Il y a trois cas de figure:
Premièrement, un proche, encore vivant, fait un don à un patient en danger de mort s’il y a une compatibilité entre eux.
Deuxièmement, les organes peuvent être prélevés sur une personne en état de mort clinique, victime d’une destruction définitive de ses fonctions cérébrales, mais dont le cœur bat toujours.
Troisièmement, une personne, de son vivant, décide de faire don de ses organes, après son décès.
Le don d’organes est considéré comme haram. Les ulémas qui s’y opposent avancent que le corps humain appartient à Dieu. Le jour de la Résurrection, les donneurs auront des organes manquants. Certains interdisent même le don du cœur, qui serait le siège de la foi.
En fait, il y a eu un consensus de jurisconsultes musulmans à rendre licite le prélèvement d’organes et la transplantation, suivant la parole du Coran: «quiconque sauve une vie a sauvé l’humanité entière» (Al Maïda) et un Hadith, parole transmise du Prophète, qui a dit que les hommes ressusciteront non circoncis (selon Al Boukhari).
Les organes manquants seront donc attribués à nouveau.
De son vivant, il est donc permis de faire un don d’organes non vitaux, existant en plusieurs exemplaires ou qui se renouvellent dans le corps, tel le sang, la peau et les reins…
La transplantation des ovaires, ovules, testicules, spermatozoïdes, organes génitaux est interdite pour éviter un mélange de descendance et préserver la filiation.

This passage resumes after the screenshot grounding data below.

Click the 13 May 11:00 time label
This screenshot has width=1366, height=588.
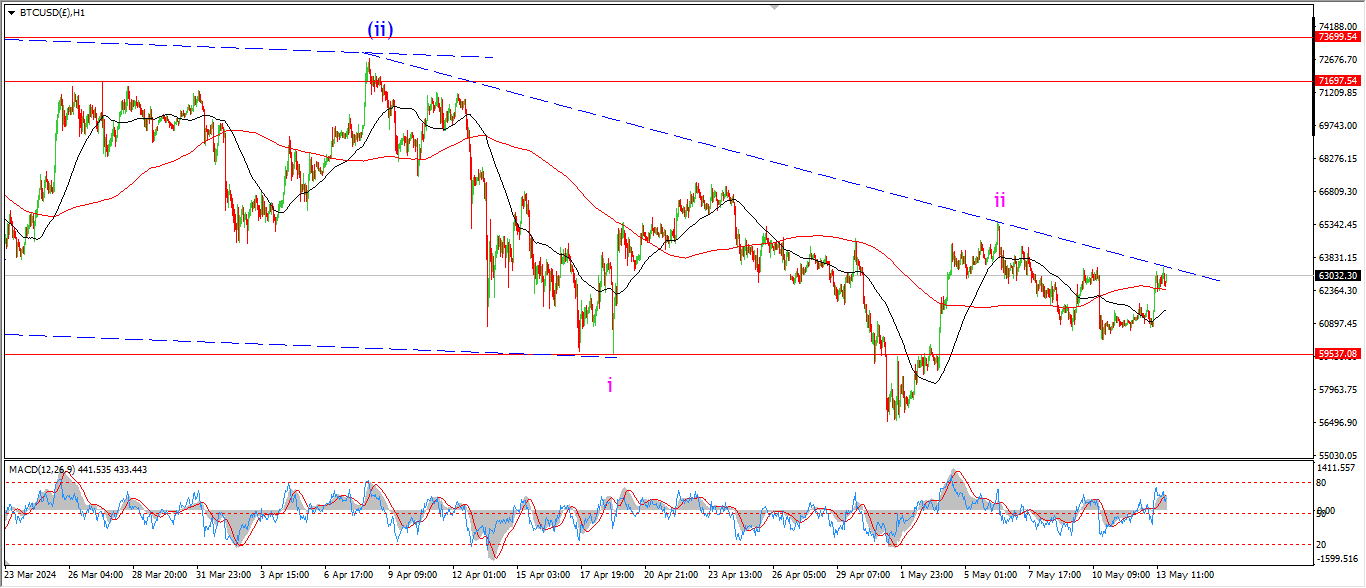point(1183,575)
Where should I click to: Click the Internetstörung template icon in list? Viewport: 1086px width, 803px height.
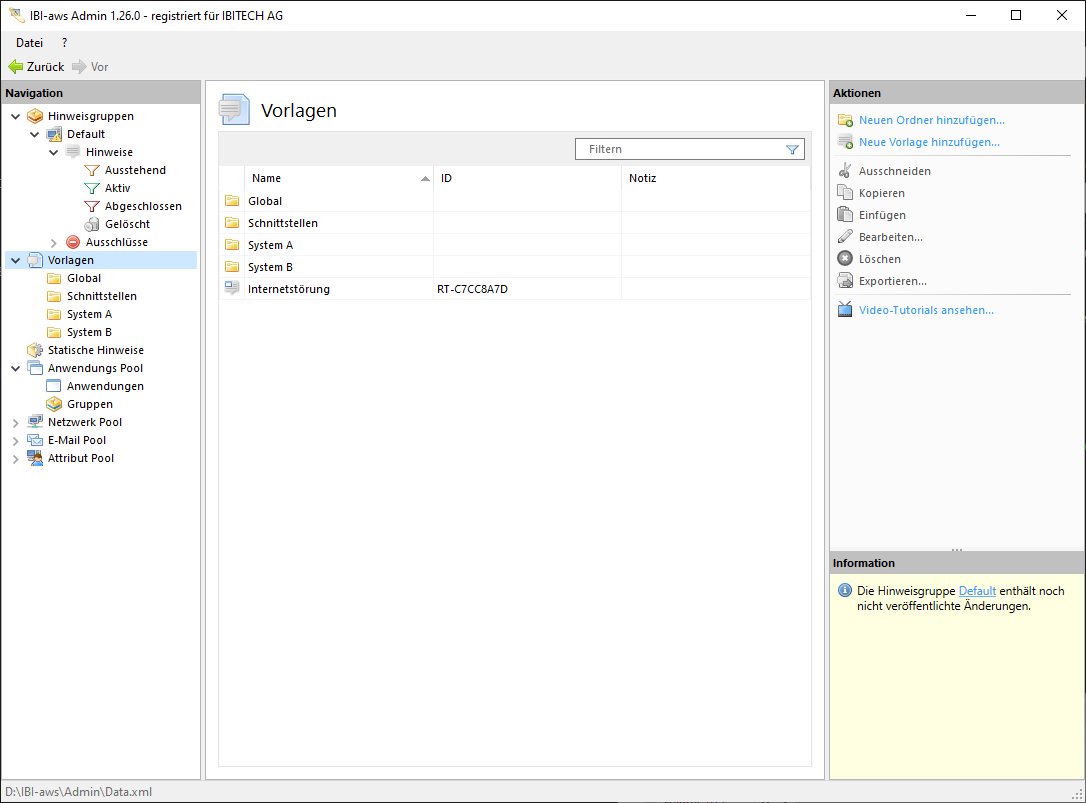point(232,289)
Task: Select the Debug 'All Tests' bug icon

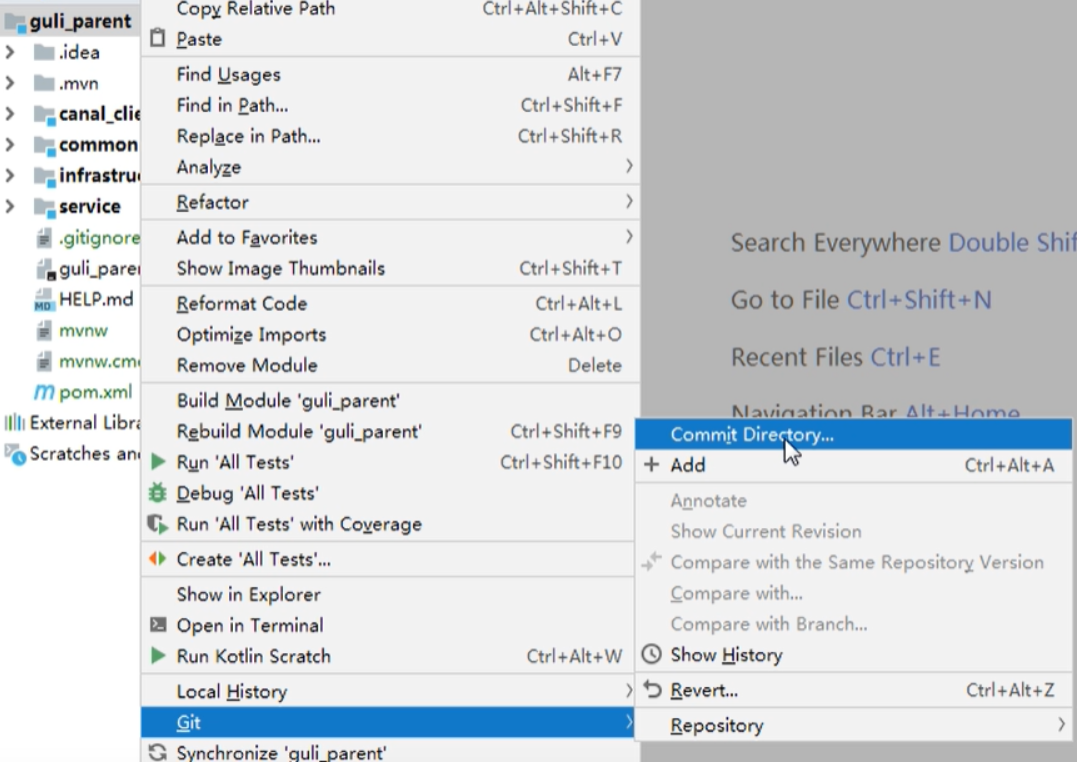Action: (157, 492)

Le don doit être volontaire et surtout gratuit. Mais en Arabie Saoudite, par exemple, le donneur (ou sa famille), est récompensé par le receveur. En Iran, le donneur est considéré comme un bienfaiteur de la communauté, auquel l’Etat verse une somme d’argent fixe. Il semblerait qu’il y ait une liste d’attente de donneurs et non de receveurs!

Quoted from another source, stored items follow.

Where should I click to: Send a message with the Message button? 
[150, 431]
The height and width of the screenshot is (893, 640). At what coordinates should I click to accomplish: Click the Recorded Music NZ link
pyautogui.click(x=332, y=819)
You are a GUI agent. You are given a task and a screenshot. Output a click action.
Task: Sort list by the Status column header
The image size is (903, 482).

Au Maroc, la législation distingue deux types de dons: par une personne vivante et par une personne décédée.
Une personne vivante ne peut faire un don d'organes qu’à ses ascendants, descendants, sœurs et frères, oncles et tantes et à l’épouse ou l’époux si le mariage dépasse au moins un an. Le donneur doit enregistrer sa volonté auprès du président du tribunal de première instance. Ce consentement peut être annulé à tout moment par le donneur de son vivant.
Pour le don d’organes par une personne décédée, il faut qu’elle ait été majeure de son vivant, qu’elle ait enregistré sa volonté auprès du président du tribunal de première instance. La procédure est gratuite. Mais une famille peut décider de faire don des organes d'un proche décédé, à moins que, de son vivant, celui-ci n’ait fait enregistrer son refus auprès du président du tribunal. Le don peut profiter à un patient qui n'est pas un proche du donneur.
L’identité du donneur doit rester confidentielle.
Faire don de ses organes après son décès est une décision difficile à prendre et à faire admettre à sa propre famille. On veut que le corps reste intact alors qu'une fois sous terre, il est réduit en poussière. Pourquoi alors ne pas l’offrir à des personnes en détresse? Autre contrainte: la mise en terre est retardée, en attendant la procédure et le prélèvement des organes. Mais cette contrainte ne saurait égaliser la bonne action effectuée par le défunt, en ayant sauvé une personne de la mort.
Faire don de ses organes ne fait pas partie de notre culture, mais peut le devenir si l’Etat informe la population à travers des campagnes de sensibilisation.
Selon le Prophète, quand une personne meurt, toutes ses œuvres sont interrompues sauf trois, dont Es-Sadaqa al-jariya (l'aumône continue). Sauver des vies en faisant don de ses organes est une sadaqa jariya.